U.S. Pat. No. 5,034,772 (Susuki, assigned to Canon KK) relates to an electrophotographic apparatus containing a humidity measurement device and means for compensating for image forming condition variations caused by changes in humidity. Said compensating means represent a number of electronic control means and circuits that are activated by a temperature/humidity detection means located near the recording member, but do not create stable temperature/humidity conditions.
Another important aspect inseparable from corona discharge in the air is the formation of ozone, the concentration of which must be kept below a certain level in the neighbourhood of the coronas in order to maintain stable charging capacity and to prevent chemical attack of the applied photoconductive substances and/or organic binder therefor. Moreover, in the surroundings of the printing apparatus the ozone concentration may not surpass a level that could pose a health risk for the operating personnel. Therefore, measures to destroy and/or absorb ozone formed in corona-operated electrostatographic printing machines (particularly for high impression numbers) should preferably be taken.
Printing machines of the type described herein are liable to generate dust, primarily toner dust from the development station, but also paper dust. The presence of dust may seriously influence the image writing systems and the corona discharge devices in the printer. It is therefore desirable to reduce the level of dust in the environment of the printer.
It is an object of the present invention to provide an electrostatographic printing apparatus incorporating means capable of continuously creating a substantially stable gaseous condition of humidity and temperature in the immediate neighbourhood of the imaging, toner development and toner transfer stations of the apparatus, whereby image quality deviations of electrostatographic prints are reduced or avoided and dimensional stability of the receptor medium can be assured.

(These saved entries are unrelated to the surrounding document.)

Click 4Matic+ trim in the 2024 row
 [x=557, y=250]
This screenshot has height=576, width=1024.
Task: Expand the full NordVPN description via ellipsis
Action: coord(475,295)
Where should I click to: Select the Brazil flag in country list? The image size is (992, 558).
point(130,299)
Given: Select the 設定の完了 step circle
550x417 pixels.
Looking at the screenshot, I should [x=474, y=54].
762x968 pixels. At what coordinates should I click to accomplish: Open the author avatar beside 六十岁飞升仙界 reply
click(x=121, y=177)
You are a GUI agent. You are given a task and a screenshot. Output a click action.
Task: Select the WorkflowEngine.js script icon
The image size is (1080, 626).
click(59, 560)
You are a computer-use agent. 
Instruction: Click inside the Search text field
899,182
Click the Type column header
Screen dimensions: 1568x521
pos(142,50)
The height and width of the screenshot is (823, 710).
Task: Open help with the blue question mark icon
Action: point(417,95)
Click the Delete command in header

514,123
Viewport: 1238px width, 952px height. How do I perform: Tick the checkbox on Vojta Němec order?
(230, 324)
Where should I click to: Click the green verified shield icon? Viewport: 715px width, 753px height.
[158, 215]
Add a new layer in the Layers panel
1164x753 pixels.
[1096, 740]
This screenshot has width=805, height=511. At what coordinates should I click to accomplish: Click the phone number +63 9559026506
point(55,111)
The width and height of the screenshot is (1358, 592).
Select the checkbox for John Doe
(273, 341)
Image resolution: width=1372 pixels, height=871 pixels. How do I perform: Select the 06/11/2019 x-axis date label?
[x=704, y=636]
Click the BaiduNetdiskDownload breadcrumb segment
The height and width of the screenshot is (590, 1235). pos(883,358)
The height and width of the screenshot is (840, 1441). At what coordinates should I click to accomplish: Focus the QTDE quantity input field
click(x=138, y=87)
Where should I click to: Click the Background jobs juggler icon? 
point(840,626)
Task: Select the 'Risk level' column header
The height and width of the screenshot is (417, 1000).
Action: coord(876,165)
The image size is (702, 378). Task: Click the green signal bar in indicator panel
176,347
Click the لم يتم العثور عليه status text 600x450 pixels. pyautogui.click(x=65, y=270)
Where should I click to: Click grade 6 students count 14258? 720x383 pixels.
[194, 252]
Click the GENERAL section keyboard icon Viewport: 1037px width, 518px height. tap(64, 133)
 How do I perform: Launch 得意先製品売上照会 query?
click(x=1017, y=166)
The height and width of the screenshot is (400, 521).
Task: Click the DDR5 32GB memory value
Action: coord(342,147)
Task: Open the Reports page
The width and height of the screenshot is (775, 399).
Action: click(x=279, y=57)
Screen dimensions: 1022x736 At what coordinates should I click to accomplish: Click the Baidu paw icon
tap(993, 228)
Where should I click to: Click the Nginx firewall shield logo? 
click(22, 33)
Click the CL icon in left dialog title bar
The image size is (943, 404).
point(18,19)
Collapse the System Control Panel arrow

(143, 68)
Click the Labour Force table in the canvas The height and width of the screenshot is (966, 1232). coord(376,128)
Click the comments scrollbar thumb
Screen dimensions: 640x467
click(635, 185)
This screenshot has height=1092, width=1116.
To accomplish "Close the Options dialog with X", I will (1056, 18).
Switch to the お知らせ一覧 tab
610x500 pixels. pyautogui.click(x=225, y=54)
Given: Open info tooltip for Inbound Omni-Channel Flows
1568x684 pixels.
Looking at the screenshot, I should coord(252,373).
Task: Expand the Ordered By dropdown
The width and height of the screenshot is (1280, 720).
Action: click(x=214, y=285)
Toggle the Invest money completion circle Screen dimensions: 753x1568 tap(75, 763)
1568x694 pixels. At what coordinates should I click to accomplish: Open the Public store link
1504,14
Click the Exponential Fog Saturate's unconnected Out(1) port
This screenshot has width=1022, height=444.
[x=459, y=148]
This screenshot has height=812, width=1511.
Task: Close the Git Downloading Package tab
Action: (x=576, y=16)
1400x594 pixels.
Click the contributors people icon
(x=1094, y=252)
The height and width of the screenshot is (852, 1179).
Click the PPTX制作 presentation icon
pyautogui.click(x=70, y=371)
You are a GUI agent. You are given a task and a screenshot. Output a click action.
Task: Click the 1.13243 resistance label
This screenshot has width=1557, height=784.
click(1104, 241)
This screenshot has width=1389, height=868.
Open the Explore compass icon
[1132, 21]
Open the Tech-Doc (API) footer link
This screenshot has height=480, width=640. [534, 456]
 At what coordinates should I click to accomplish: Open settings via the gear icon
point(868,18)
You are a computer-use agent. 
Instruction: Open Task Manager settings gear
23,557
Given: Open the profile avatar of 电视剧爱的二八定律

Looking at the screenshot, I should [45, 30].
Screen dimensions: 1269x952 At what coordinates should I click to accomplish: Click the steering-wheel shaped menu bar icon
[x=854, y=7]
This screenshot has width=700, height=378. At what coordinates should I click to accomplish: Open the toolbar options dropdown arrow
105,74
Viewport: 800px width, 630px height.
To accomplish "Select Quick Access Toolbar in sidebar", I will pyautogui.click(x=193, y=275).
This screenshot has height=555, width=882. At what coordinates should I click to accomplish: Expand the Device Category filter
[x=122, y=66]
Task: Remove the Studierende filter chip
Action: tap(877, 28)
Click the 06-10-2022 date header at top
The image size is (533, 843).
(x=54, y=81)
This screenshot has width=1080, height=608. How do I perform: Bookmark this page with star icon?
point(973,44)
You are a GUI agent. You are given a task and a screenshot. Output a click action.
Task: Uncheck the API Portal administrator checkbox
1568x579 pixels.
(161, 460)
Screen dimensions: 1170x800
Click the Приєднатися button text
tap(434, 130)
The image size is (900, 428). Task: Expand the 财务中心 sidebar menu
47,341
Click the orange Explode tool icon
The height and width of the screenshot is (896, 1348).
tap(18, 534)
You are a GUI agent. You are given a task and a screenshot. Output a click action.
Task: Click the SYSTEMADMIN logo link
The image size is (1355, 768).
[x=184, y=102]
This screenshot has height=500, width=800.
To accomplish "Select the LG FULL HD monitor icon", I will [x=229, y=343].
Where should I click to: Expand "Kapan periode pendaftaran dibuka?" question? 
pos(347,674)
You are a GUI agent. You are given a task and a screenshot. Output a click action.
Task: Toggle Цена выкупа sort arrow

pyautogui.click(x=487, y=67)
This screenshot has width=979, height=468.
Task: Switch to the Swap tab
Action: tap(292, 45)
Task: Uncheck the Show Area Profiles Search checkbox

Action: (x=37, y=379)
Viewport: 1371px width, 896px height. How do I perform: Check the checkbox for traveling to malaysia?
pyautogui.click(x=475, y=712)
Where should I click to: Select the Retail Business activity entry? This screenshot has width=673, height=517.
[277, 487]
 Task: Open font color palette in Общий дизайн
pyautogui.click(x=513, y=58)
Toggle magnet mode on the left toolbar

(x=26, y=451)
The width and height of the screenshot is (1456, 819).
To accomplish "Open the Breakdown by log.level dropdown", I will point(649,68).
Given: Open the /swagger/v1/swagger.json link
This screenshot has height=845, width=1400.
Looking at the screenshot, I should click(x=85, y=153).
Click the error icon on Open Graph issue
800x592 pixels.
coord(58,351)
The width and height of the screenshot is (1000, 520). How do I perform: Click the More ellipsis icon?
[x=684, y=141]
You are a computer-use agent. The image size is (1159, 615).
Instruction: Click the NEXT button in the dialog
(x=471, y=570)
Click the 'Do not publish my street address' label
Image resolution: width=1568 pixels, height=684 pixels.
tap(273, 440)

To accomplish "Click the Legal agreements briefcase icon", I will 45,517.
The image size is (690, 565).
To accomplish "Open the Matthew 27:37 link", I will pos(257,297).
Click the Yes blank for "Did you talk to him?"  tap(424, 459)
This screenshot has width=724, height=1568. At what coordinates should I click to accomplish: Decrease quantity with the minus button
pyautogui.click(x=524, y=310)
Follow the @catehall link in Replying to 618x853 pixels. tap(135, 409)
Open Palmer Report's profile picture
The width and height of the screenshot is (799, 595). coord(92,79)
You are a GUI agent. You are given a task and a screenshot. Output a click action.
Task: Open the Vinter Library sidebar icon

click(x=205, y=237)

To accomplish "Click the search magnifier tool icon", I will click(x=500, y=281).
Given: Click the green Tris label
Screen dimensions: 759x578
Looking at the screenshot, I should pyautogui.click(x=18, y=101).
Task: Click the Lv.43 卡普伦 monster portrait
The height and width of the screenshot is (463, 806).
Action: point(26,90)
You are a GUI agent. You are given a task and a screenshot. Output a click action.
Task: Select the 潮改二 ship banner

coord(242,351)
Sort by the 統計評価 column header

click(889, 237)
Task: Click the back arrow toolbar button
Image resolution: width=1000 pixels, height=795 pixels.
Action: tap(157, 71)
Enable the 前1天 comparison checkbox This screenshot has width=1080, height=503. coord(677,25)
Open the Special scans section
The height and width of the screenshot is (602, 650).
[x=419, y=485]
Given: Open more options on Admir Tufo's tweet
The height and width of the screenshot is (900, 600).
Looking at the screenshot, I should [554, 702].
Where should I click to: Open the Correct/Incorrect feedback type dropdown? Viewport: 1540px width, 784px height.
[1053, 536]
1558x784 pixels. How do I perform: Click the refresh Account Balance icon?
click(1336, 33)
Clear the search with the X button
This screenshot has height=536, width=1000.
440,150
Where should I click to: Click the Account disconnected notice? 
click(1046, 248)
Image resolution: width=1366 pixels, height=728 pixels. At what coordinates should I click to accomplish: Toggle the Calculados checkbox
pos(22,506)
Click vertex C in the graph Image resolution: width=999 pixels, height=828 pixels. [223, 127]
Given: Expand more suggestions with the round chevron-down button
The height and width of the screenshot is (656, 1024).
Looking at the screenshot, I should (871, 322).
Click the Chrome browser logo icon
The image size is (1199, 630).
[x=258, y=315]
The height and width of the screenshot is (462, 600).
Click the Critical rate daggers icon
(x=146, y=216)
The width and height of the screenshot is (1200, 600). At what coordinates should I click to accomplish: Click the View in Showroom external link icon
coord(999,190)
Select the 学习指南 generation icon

It is another object of the present invention to provide an electrostatographic printing method for reproducible production of dry toner images particularly on paper receptor element supports.
It is a preferred object of the invention to reduce the levels of ozone and dust in the environment of the printer, to thereby improve the reliability and lifetime of the system components and to reduce the level of ozone expelled to the atmosphere.
According to a first aspect of the invention there is provided an electrostatographic printer for forming an image onto a moving receptor element, which printer comprises:
(i) a toner image-producing electrostatographic station having rotatable endless surface means onto which a toner image can be formed;
(ii) development station for forming a toner image on said endless rotatable surface means;
(iii) means for conveying the moving receptor element past said image-producing station;
(iv) means for transferring the toner image on said rotatable surface means onto the moving receptor element; and
(v) an air-conditioning device comprising means for adjusting the temperature and humidity of air to produce conditioned air, and means for introducing a stream of said conditioned air into the environment of the imageproducing station, wherein air leaving the environment of the image-producing station is recycled and reconditioned by the air-conditioning device.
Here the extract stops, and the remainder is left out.